Playwright request to make regular request for sites that blocks regular requests like www.amazon.com or www.tripadvisor.com

These details have not been verified by PyPI

Project description

Playwright Request for Python

This is a library aiming to help programmers to create requests by using playwright browser and bypass sites like www.amazon.com, www.airbnb.com or www.tripadvisor.com in general, all sites that block regular requests or require a proxy to crawl pages in parallel.

With PlaywrightRequest you can process many urls asynchronously (at high speed) and parse the htmls or create a function to process every open page that requires extra work, useful to get information hidden until a user interacts with the page, for example when you need scrape images but the site requires you to click on a button to open a popup window and then get the images-src and then close the popup window.

This library contains: the code to perform requests with the ability to extend and manipulate pages.

Installation

pip install playwright-request
playwright install
playwright install-deps

Installation on docker images

It's probable to have caveats when working with docker images, to avoid this issues, you must include the following code in your Dockerfile

RUN apt-get update && \
    apt-get install -y \
    apt-transport-https \
    ca-certificates \
    curl \
    gnupg \
    build-essential \
    python3-dev \
    python3-setuptools \
    gcc \
    make \
    apt-utils \
    libxcb-shm0  \
    libx11-xcb-dev  \
    libxext-dev  \
    libxrandr-dev  \
    libxcomposite-dev  \
    libxcursor-dev  \
    libxdamage-dev  \
    libxi-dev \
    libxtst-dev \
    libgtk-3-dev \
    libasound-dev \
    libdbus-glib-1-dev
    
pip install playwright
playwright install
playwright install-deps

Use in cloud environments like GCP or AWS

In order to use PlaywrightRequest in AWS or GCP it's necessary to create a docker image with your code (include the code shown above). Running your docker image locally is straightforward but in the cloud there is a little issue because the command playwright install-deps install playwright with the user root. In the cloud, the docker image is execute by a random user and that user is not able to find playwright browsers... the solution is to include the following command in the code you use PlaywrightRequest and install the browsers you need locally

import playwright
import os

# use only one of the following commands depending on your needs
os.system("playwright install")  # use this to install all browsers
os.system("playwright install firefox")  # to install firefox
os.system("playwright install chromium")  # to install chromium
os.system("playwright install webkit")  # to install webkit

Usage

Example #1: simple usage

from playwright_request.playwright_request import PlaywrightRequest
#crawl
requester = PlaywrightRequest()
responses = requester.get(urls=["SITE1","SITE2"])

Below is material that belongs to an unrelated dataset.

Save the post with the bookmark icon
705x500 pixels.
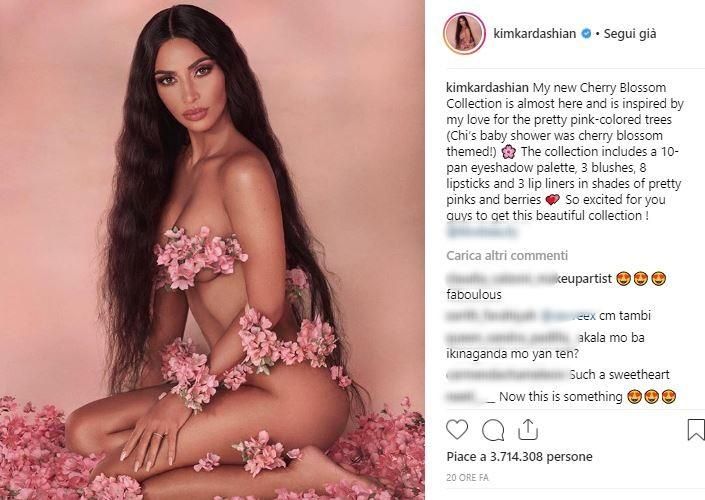(x=696, y=430)
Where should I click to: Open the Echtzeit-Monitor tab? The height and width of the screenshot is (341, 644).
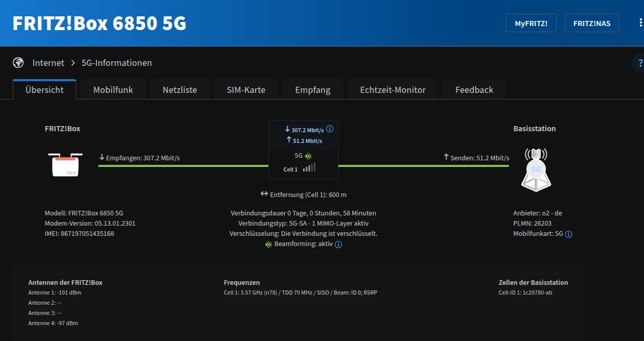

print(responses[0].status_code, responses[0].html)
print(responses[1].status_code, responses[1].html)

Example #2: simple usage with Chromium

from playwright_request.playwright_request import PlaywrightRequest
from playwright_request.browser_type import BrowserType
#crawl
requester = PlaywrightRequest(browser=BrowserType.CHROMIUM, headless=False)
responses = requester.get(urls=["SITE1"])

print(responses[0].status_code, responses[0].html)

Example #3: define interceptor to avoid loading images

from playwright_request.playwright_request import PlaywrightRequest
from playwright_request.route_interceptor import RouteInterceptor
#crawl
interceptor = RouteInterceptor().set_default_exclusions()
requester = PlaywrightRequest(route_interceptor=interceptor)
responses = requester.get(urls=["SITE1"])

print(responses[0].status_code, responses[0].html)

Example #4: extra processing results

from playwright.async_api import Page
from playwright_request.playwright_request import PlaywrightRequest
from playwright_request.route_interceptor import RouteInterceptor


async def get_all_photos(page: Page) -> list[str]:
    # 1. Click on show all button and popup photo window
    page.locator('button', has_text='Show all photos').click()
    # 2. Wait for state is loaded and then wait for the selector
    page.wait_for_load_state('networkidle', timeout=3000)
    page.wait_for_load_state(timeout=3000)
    page.wait_for_selector('div[data-testid=photo-viewer-section]', timeout=3000)
    # 3. get photo section selector
    photos_section = page.query_selector('div[data-testid=photo-viewer-section]')
    # 4. get all picture elements within 
    all_pictures = photos_section.query_selector_all('picture')
    # 5. get all selector images and extract the attribute we need
    images = [a.query_selector("img").get_attribute("data-original-uri") for a in all_pictures]
    # 6. close the popup window and return the images
    page.locator('//button[@aria-label="Close"]').click()
    return images

requester = PlaywrightRequest(extra_async_function_ptr=get_all_photos)
responses = requester.get(urls=[f"SITE-{k}" for k in range(100)])
images = [response.extra_result for response in responses] 

for response in responses:
    images = response.extra_result
    print(response.status_code, len(images))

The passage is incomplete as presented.